The Court struck down the law in a 6-3 ruling. “We know of no other constitutional right that an individual may exercise only after demonstrating to government officers some special need,” wrote Justice Clarence Thomas. “That is not how the First Amendment works when it comes to unpopular speech or the free exercise of religion. It is not how the Sixth Amendment works when it comes to a defendant’s right to confront the witnesses against him. And it is not how the Second Amendment works when it comes to public carry for self-defense.” In a separate opinion, Justices Brett Kavanaugh and John Roberts emphasized the problems with a prior restraint on gun rights: New York’s law was “constitutionally problematic,” they wrote, “because it grants open-ended discretion to licensing officials and authorizes licenses only for those applicants who can show some special need apart from self-defense. Those features . . . in effect deny the right to carry handguns for self-defense to many ordinary, law-abiding citizens.”

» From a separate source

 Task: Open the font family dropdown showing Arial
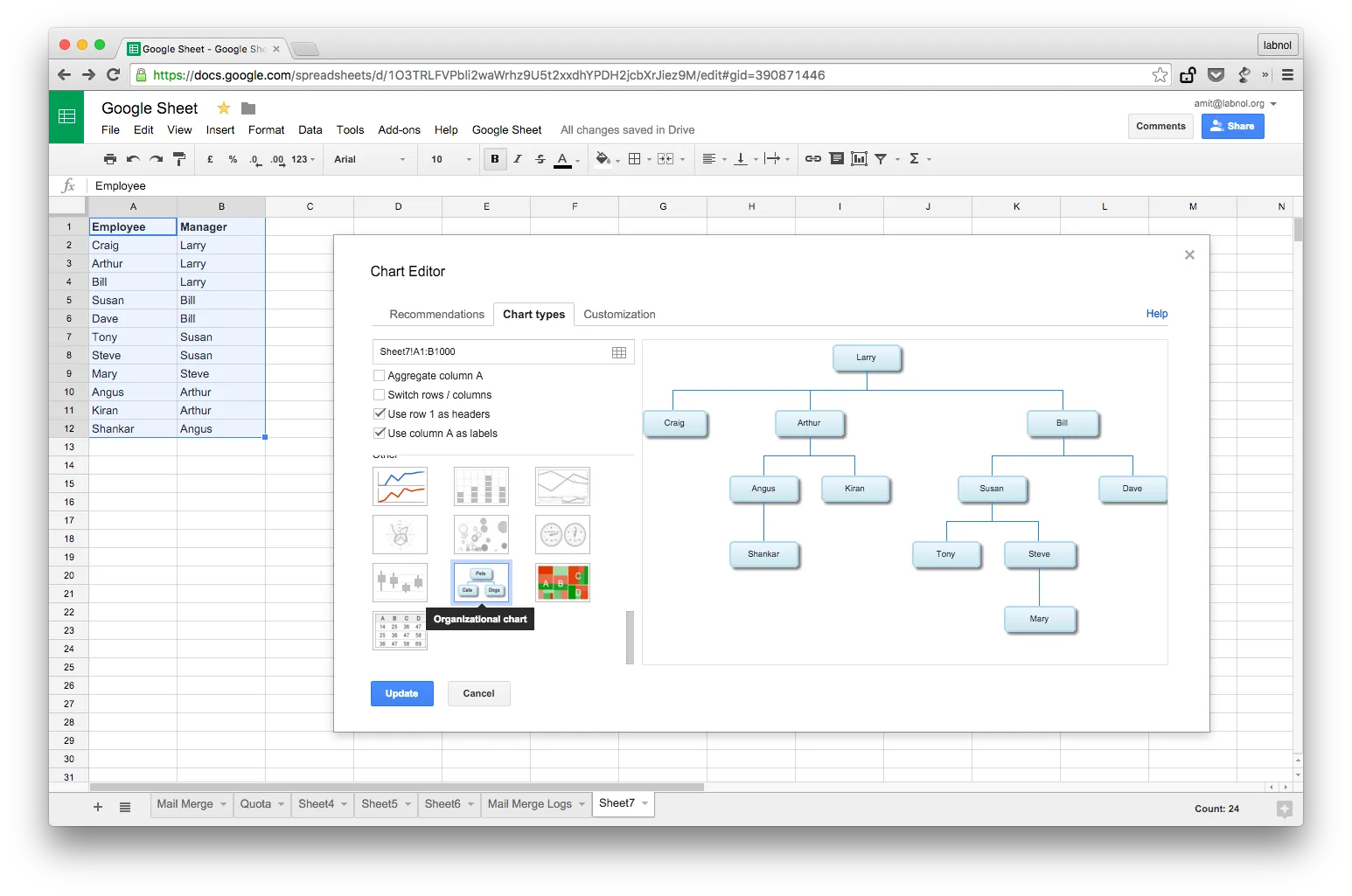(x=369, y=159)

A Free Society or a Permission Society?
As the New York gun law demonstrates, permit requirements can often transform constitutional rights into a form of permission—one for which the government can extract a high price. This is no less true of other kinds of licensing and permit requirements. Occupational licensing laws that require a person to be of “good character” have often been used to block unpopular minorities from practicing businesses—for example, during the McCarthy era, when states barred suspected communists from practicing law or other professions. Aesthetic “design review” laws are frequently used to prevent people from constructing homes if government officials don’t like the architectural style.
Or consider “certificate of necessity” laws, which require entrepreneurs to prove to bureaucrats that the public “needs” a new business before they can open their doors. When Kentucky businessman Raleigh Bruner wanted to start a new moving company, he discovered that in the Bluegrass State—as in many others—prospective moving companies must first prove to state officials that there’s a “present or future need” for a new mover. When state officials were asked how they determined the existence of consumers’ “future needs,” they answered that there were “no objective criteria” for doing so. Fortunately, a federal court found the state’s certificate requirement unconstitutional, and allowed Bruner to run his business. But similar laws remain on the books across the country.

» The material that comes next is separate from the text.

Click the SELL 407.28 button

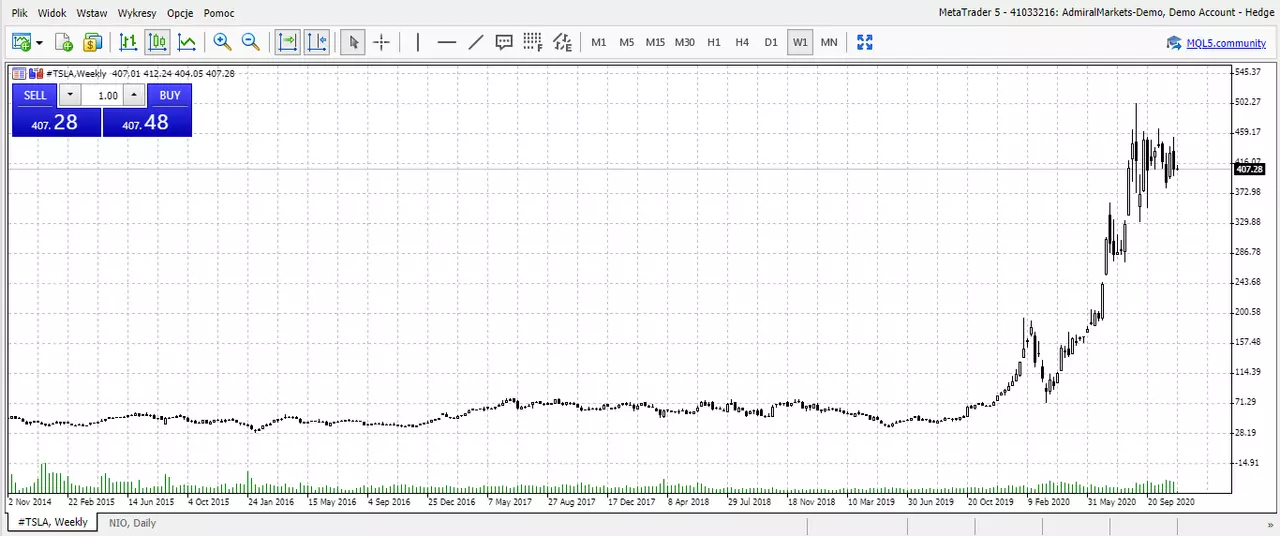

These and other prior restraints on constitutional rights flout the “procedural safeguards” already required by Supreme Court precedent—thereby empowering bureaucratic officials at the expense of ordinary citizens. That has led the Goldwater Institute to propose the Permit Freedom Act—a state law that would require officials to comply with all three “safeguards” whenever it requires someone to get a permit.
But if state legislatures do not act, it is crucial for judges to insist on compliance with those safeguards at both the federal and state levels. Government can impose a prior restraint system in addition to the sic utere principle—but such restraints must be accompanied by the basic procedural safeguards of clarity, time limits and neutral judicial review in order not to transform individual rights into mere permissions that the government can grant or withhold at will. Whether it be firearms, free speech or the right to earn a living, any law that “grants open-ended discretion to licensing officials and authorizes licenses only for those applicants who can show some special need” is a threat to the Constitution’s promises of individual freedom.